Monday, December 21, 2009

Unwelcome Mat Comments, Part V

This commentator recommends checking out Haven for Hope:

Please check out http://www.havenforhope.org/

These folks are taking the right approach and treating the homeless as real people.


Haven for Hope is a really good facility in San Antonio, but it doesn’t provide permanent supportive housing. Instead it’s the equivalent of The Bridge here in Dallas, a service and intake center for people who are homeless.

The confusion between different types of facilities for homeless people is pretty common (and pretty understandable—I can’t tell one type of car from another; it’s not my job and I’m not that interested). I think it’s important to try to make distinctions between different types of facilities, though, because they have wildly different impacts on neighborhoods.

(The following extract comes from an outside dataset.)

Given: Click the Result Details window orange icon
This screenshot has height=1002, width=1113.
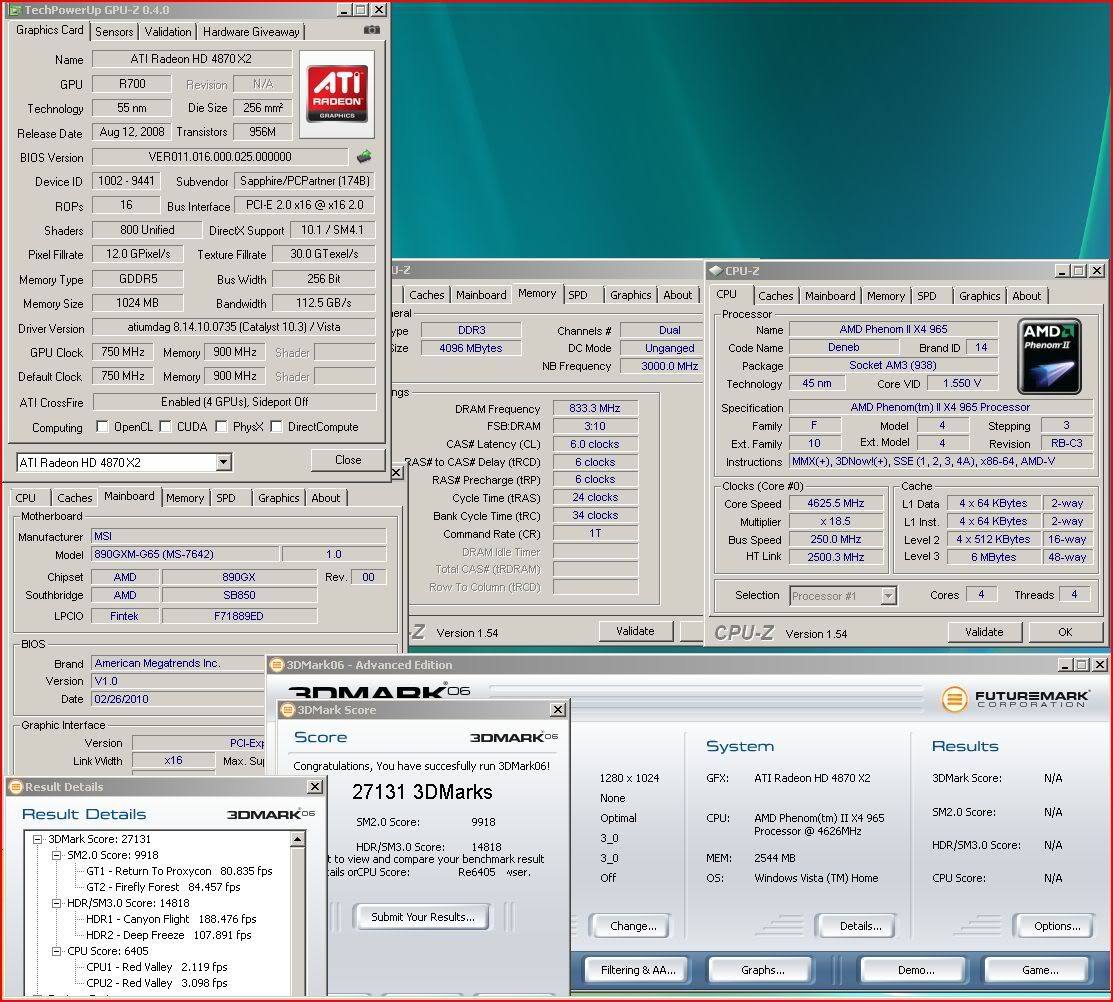Looking at the screenshot, I should [15, 787].
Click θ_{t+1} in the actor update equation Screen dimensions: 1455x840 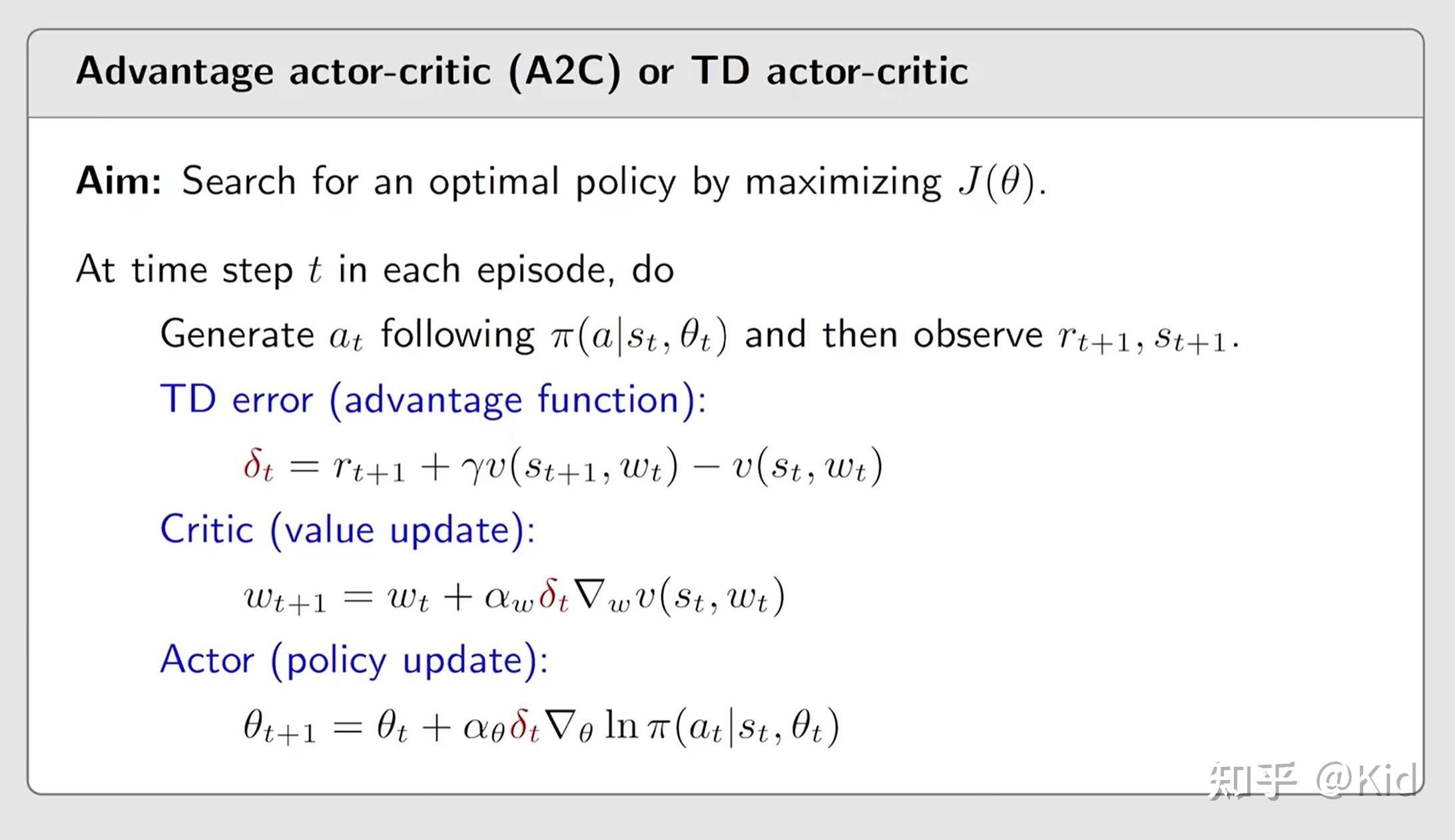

Service centers or resource centers like The Bridge and Haven for Hope are designed to attract and serve large numbers of homeless people. They are the center of a city’s homeless programs, and although usually run well and professionally (like The Bridge and Haven for Hope), such centers have an unavoidable impact on an area because of the number of people who visit them. These facilities belong in the downtown area, not in a residential neighborhood and typically there is only one such facility in any city.

Shelters usually provide dormitory-style sleeping arrangements for one night only at a time. They often have a significant impact on a neighborhood because their patrons have to leave in the morning and then return in the evening. That practically guarantees a number of people will spend the day wandering around until they can return to the shelter again.

While necessary, so long as we don’t have any alternatives, shelters don’t help someone put their life back together by providing a permanent place to live and, personally, I hope someday to see shelters reduced to a bare minimum—just enough to provide a place for people for a night in an emergency situation.

Permanent supportive housing is what we build, so naturally I think it’s the best solution (why would we be doing it otherwise?). It provides an apartment to people that have been homeless and a platform to begin putting their life back together. People have their own place, so there is no reason to wander the streets (like shelters encourage) and they don’t provide services except for the people who live there, so they don’t attract crowds (like The Bridge or Haven for Hope).

If you visit permanent supportive housing projects, then you wouldn’t know that the people that live there were formerly homeless until you take a close look. Every study shows that they don’t negatively impact neighborhoods.

I believe that permanent supportive housing is the best solution to homelessness and that it can make our cities better, more pleasant places to live. We need not to confuse them with shelters or resource centers, which have significantly more impact on their surroundings.